Using this method, we find a very similar growth rate of 2.6x per year, but the resulting cost estimates are around twice as high on average as estimates from the amortized hardware and energy method. Note that these cost estimates were previously featured in the 2024 AI Index.

Figure 2. Estimated cloud compute costs for the final training run of frontier models. The selected models are among the top 10 most compute-intensive for their time. The costs are the product of the number of training chip-hours and a historical cloud rental price.

Finally, we also investigated development costs in-depth for a few selected models. This approach includes amortized compute costs for both the final training run and supporting experiments, as well as the compensation of R&D staff. We applied this approach to GPT-3, OPT-175B (notable as a GPT-3 replication attempt by a team at Meta AI), GPT-4, and Gemini Ultra.

So, do AI labs spend more on compute than on staff? Our cost breakdown suggests this is the case, but staff costs are very significant. The combined cost of AI accelerator chips, other server components and interconnect hardware makes up 47–67% of the total, whereas R&D staff costs are 29–49% (including equity). Energy consumption makes up the remaining 2–6% of the cost.

While energy is a small fraction of the total cost, the electrical power capacity required for these models is significant, with Gemini Ultra requiring an estimated 35 megawatts. A naive extrapolation of the historical growth in power requirements suggests that AI supercomputers will require gigawatt-scale power supply by 2029.

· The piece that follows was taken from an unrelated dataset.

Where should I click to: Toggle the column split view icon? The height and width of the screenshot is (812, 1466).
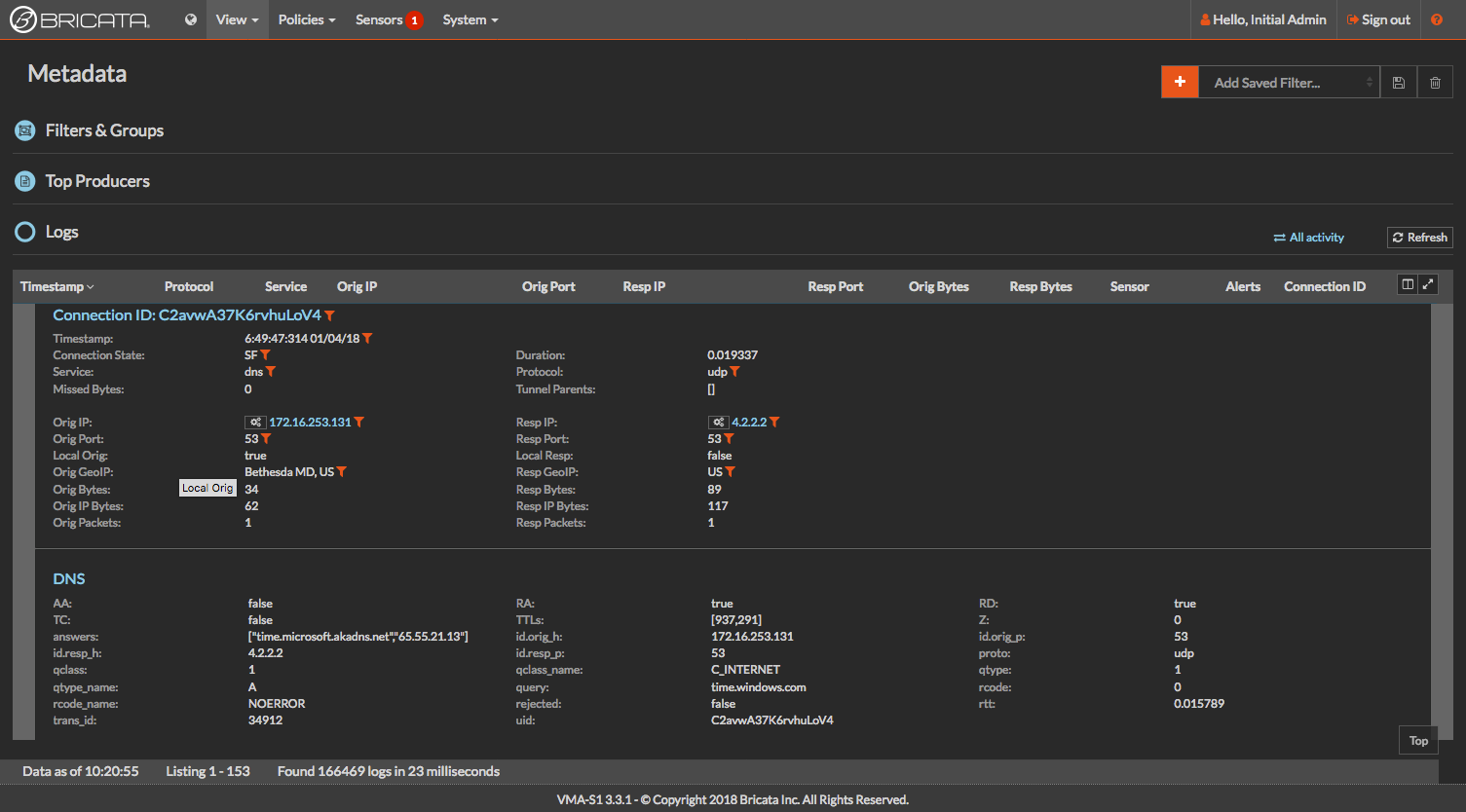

Figure 3. Breakdown of model development costs for selected models. Hardware costs are amortized to the total number of chip-hours spent on experiments and training. R&D staff costs cover the duration of development, from initial experiments to publication.

Implications

The rapid increase in AI training costs poses significant challenges. Only a few large organizations can keep up with these expenses, potentially limiting innovation and concentrating influence over frontier AI development. Unless investors are persuaded that these ballooning costs are justified by the economic returns to AI, developers will find it challenging to raise sufficient capital to purchase the amount of hardware needed to continue along this trend. Therefore, investment is a key potential bottleneck in the continued scaling of AI models, alongside other limiting factors such as power capacity. As training costs soar, AI developers must address these financial and infrastructural challenges to sustain future innovations.

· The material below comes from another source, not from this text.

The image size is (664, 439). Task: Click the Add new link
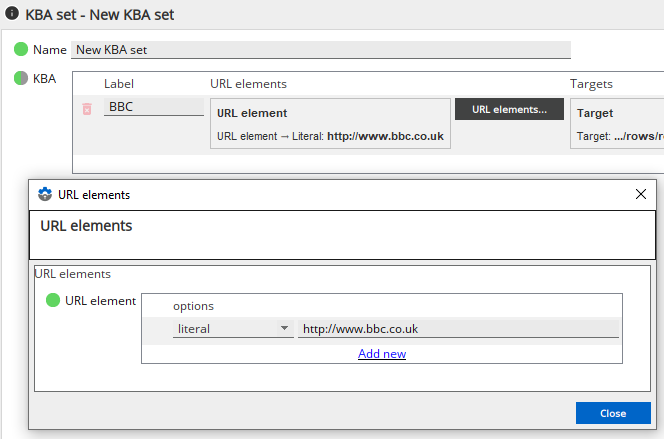[x=382, y=354]
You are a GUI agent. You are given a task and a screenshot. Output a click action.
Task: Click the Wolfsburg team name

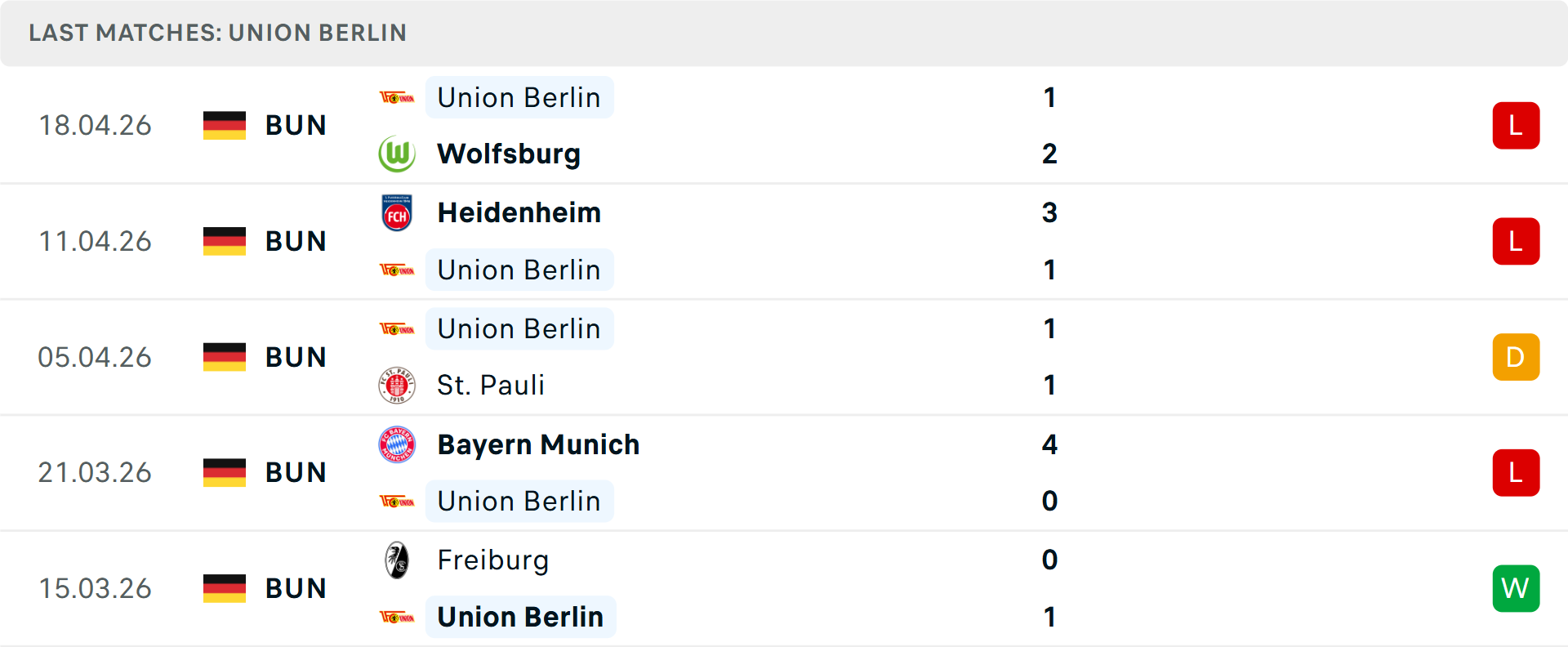click(509, 154)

For a deeper dive into the methodology and detailed analysis, you can access the full paper on arXiv and the accompanying code and data on GitHub.

Webinar

On June 5th, we held a webinar on this study and its implications for AI research, development, and policymaking. Below is a recording of the webinar.

Updates

Jan 13, 2025:

We removed finetuned models from the data which should not have been included. This applies to Figures 1 and 2. This slightly changed the trendlines and shaded CIs, but the growth rate numbers haven’t changed to one decimal place. We also Switched to a 90% CI for everything (instead of sometimes using 95% CI). This slightly changed the shaded CIs in Figures 1 and 2. Finally, we fixed the random seed for generating the results in Figure 3. This slightly changed the cost proportions in that figure.